3.2. la violazione di legge ed in particolare dell’articolo 41 c.p. Invero il giudice di merito aveva disposto l’inoltro degli atti al P.M., per procedere eventualmente nei confronti del progettista e costruttore della pompa, in ragione del fatto che la valvola di blocco non era protetta e quindi era vulnerabile durante l’uso del braccio in occasione di urti accidentali. Ebbene tale circostanza, lungi dall’essere una concausa del sinistro, era l’unica e determinante causa dell’infortunio mortale, come tale idonea ad interrompere il nesso eziologico tra la condotta dell’imputato e l’evento, degradando l’agire del Fr. ad occasione ma non a causa del sinistro.
DIRITTO
4. Il primo motivo di censura è infondato.
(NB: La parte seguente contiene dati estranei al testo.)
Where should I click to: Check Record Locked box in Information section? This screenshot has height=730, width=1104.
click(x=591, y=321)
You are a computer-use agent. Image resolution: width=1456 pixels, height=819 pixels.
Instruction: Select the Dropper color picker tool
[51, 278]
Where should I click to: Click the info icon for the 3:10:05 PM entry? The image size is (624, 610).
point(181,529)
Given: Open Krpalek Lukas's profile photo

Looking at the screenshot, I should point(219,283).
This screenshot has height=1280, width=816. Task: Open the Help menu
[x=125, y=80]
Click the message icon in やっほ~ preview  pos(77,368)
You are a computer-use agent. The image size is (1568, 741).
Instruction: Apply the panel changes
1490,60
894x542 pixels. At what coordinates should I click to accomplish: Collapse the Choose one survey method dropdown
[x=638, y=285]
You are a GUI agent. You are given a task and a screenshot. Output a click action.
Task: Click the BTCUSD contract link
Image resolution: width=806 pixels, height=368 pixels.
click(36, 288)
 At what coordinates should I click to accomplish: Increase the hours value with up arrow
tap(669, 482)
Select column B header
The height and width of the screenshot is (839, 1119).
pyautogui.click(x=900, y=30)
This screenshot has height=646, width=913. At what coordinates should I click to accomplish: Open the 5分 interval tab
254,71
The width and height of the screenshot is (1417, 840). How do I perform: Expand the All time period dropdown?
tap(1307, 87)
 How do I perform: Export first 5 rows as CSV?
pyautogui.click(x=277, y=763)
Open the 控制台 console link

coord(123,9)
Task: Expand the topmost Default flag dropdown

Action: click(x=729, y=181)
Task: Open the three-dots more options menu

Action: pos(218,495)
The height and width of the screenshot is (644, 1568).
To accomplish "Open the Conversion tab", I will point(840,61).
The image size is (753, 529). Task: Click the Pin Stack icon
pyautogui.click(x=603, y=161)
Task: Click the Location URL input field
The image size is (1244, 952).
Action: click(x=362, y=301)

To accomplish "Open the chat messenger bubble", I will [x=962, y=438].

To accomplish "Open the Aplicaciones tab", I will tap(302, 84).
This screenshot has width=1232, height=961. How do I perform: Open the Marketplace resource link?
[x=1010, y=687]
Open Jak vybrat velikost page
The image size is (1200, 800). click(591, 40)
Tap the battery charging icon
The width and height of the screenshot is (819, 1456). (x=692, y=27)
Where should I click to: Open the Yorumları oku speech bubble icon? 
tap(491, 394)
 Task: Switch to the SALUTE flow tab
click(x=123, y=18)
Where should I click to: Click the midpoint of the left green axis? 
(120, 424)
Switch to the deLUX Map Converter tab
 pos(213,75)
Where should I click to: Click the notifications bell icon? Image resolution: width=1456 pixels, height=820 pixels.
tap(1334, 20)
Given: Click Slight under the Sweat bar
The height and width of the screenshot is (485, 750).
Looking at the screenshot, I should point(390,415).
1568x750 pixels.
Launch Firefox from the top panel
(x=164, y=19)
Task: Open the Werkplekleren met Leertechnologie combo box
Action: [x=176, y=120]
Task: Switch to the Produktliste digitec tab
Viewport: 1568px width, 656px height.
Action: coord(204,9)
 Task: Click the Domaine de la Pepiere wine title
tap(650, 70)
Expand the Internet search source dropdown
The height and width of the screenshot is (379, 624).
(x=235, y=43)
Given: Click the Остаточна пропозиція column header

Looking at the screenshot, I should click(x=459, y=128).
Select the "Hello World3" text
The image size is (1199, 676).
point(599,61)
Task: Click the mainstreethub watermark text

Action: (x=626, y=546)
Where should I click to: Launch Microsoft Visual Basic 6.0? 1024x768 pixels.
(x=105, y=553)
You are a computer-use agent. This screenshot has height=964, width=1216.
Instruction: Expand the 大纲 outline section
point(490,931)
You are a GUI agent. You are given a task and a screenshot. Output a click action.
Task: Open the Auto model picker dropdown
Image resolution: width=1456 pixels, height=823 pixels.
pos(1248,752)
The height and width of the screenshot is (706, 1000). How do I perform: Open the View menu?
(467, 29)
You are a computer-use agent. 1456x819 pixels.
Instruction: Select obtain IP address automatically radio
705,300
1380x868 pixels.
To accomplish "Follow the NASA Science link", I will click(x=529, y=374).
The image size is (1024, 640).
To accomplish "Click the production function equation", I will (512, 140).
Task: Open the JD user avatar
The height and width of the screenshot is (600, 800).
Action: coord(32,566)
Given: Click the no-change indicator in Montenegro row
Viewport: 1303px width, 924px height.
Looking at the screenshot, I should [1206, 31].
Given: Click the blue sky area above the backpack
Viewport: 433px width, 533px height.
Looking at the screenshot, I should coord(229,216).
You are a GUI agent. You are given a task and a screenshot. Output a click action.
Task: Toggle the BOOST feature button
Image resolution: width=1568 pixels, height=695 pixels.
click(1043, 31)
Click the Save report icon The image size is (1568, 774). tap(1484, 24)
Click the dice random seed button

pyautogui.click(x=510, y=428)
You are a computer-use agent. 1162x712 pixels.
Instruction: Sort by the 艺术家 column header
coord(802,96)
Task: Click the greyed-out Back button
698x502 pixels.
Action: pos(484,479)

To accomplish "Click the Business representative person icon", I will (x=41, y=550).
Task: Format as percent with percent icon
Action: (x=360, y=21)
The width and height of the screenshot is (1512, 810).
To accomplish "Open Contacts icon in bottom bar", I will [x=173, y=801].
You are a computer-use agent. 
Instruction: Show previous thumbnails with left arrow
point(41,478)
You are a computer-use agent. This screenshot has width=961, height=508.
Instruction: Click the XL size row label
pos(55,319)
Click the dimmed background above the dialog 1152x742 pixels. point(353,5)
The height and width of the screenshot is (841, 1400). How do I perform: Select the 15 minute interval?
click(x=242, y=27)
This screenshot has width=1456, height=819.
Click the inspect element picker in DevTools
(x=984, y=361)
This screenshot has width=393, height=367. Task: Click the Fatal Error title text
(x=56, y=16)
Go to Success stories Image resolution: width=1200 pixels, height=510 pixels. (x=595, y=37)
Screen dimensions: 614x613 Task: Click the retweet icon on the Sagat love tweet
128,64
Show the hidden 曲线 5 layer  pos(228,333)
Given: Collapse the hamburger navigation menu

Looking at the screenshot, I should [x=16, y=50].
Ha lamentato il ricorrente che l’evento verificatosi non era prevedibile e che le norme cautelari violate non erano finalizzate a prevenire l’evento verificatosi (rottura della valvola con conseguente caduta del braccio della gru), ma ad evitare i rischi che l’urto del braccio meccanico contro ostacoli provocasse la caduta di detti ostacoli (es. ponteggi) o persone ovvero si determinasse la rottura del braccio stesso.
Orbene, va ricordato che la oggettiva violazione della regola cautelare da sola non basta ad integrare la colpa penalmente rilevante, essendo necessaria la prevedibilità dell’evento che fornisce una connotazione soggettiva e non solo normativa a tale elemento costitutivo del reato.
Perché versi in colpa è necessario quindi che l’agente non solo violi una norma cautelare, ma che possa prevedere (con valutazione effettuata ex ante) che detta violazione possa provocare un determinato evento.
Il problema che si pone è stabilire quale sia il parametro a cui rifarsi per valutare la prevedibilità. In tale caso il punto di riferimento è la figura del c.d. agente modello, non inteso come l’uomo medio, in quanto la pretesa della sua diligenza deve essere rapportata al tipo di attività da svolgere ed all’onere, come nel caso che ci occupa, di informarsi sui rischi della sua attività.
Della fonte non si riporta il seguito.